# Hit A Snag When Finding Area Inside A Circle And Under a Line

1. Apr 22, 2012

### DCBaelar

1. The problem statement, all variables and given/known data

Find the total area inside the circle r = 4 and below the line r=2csc$\theta$

2. Relevant equations
$\int$$^{b}_{a}$ 1/2r$^{2}$$\theta$d$\theta$

3. The attempt at a solution
r=2/sin$\theta$$\Rightarrow$rsin$\theta$=2$\Rightarrow$y=2
r=4$\Rightarrow$=circle with radius 4 at center (0,0)

Point of Intersection:
4=2/sin$\theta$$\Rightarrow4$sin$\theta$=2$\Rightarrow$sin$\theta$=2/4$\Rightarrow$$\theta$=$\pi$/6

$\int$$^{pi/6}_{0}$ 1/2 (4-2csc$\theta$)$^{2}$d$\theta$
$\int$$^{pi/6}_{0}$ 1/2 (16-4csc$^{2}$$\theta$d$\theta$)
$\int$$^{pi/6}_{0}$ (8-2csc$^{2}$$\theta$d$\theta$)
(8$\theta$+2cot$\theta$)|$^{pi/6}_{0}$
(8*pi/6)+2cot(pi/6)-(8*0)-2cot(0)
4pi/3+2√3-0-undefined

And that's my problem..the undefined 2cot.

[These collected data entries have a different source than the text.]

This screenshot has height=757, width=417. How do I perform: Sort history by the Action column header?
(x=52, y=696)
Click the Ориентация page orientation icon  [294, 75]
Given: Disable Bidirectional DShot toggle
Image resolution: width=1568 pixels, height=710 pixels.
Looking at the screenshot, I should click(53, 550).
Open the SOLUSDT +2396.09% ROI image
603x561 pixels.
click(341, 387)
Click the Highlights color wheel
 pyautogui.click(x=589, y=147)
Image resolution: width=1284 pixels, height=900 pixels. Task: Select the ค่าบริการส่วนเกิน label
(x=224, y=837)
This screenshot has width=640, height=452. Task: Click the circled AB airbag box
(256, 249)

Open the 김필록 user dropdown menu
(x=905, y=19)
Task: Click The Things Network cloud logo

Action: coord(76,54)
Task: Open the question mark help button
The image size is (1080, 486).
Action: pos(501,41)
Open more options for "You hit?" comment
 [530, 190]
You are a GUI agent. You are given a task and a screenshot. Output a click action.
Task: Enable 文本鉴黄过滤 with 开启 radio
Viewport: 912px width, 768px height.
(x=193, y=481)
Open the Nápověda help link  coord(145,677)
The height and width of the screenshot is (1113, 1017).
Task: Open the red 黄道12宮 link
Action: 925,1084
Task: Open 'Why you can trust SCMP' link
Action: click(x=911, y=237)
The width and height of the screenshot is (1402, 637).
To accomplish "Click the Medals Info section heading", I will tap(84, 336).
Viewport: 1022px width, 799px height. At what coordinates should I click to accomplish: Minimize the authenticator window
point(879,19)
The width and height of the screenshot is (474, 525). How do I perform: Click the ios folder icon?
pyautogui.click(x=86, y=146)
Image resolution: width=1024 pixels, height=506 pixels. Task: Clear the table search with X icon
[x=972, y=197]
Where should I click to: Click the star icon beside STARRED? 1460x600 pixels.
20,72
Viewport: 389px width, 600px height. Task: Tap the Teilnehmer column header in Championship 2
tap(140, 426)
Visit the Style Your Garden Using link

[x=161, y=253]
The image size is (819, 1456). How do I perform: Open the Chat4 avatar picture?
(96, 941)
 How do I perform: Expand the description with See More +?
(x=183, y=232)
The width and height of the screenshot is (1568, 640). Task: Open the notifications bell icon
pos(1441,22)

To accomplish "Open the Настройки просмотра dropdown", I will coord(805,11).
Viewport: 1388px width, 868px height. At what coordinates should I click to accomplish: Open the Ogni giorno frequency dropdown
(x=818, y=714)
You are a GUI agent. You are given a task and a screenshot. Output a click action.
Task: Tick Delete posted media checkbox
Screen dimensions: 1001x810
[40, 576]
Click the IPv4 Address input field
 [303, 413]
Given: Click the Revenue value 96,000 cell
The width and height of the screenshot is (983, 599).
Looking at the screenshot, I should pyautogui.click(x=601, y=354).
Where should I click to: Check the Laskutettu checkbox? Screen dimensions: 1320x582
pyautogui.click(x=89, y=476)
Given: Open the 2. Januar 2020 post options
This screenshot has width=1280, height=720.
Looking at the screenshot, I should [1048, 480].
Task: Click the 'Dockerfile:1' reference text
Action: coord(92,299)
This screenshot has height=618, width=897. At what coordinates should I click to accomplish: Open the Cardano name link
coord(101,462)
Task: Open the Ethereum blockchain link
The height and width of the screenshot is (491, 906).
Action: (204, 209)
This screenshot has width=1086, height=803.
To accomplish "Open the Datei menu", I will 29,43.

I think where I went wrong is that sinθ=1/2 at $\pi$/6 and 5$\pi$/6 and thus my boundaries of integration should be $\pi$/6 and 5$\pi$/6.

Am I on the right track?

Thanks for any feedback/assistance.

Jason

Last edited: Apr 22, 2012
2. Apr 22, 2012

### LCKurtz

You have the intersection points correct but your integrals aren't. Think of $r$ as a circular windshield wiper. As it moves around the circle, most of the time it is 4 units long as it sweeps over the bottom of the circle. However as it sweeps over the top half, when it hits the straight line, it needs to shorten itself with a variable length to sweep just the region under the line. So part of the time $r=4$ and part of the time $r=2\csc\theta$. So you have to break the integral up into two pieces, using the two different values for $r$. And you want to integrate once around the circle in a positive direction. Does that help?

3. Apr 22, 2012

### DCBaelar

LCKurtz,

Thank for the reply. If I understand correctly, I need to integrate 2cscθ from 5π/6 to π/6 and then subtract the integration of the circle from 5π/6 to π/6. Take that value and subtract from the total area of the circle as found with πr^2?

Thanks,

Jason

4. Apr 22, 2012

### LCKurtz

I don't know if you wrote what you meant. On the line segment, $\frac 1 2 r^2$ isn't $2\csc\theta$. And why mess around with all that adding and subtracting areas. You could go once around in the positive direction by starting at $-\frac{7\pi} 6$ and going counterclockwise to $\frac \pi 6$ for the circle part and $\frac \pi 6$ to $\frac{5\pi} 6$ for the other part. Remember you must always integrate in the positive $\theta$ direction.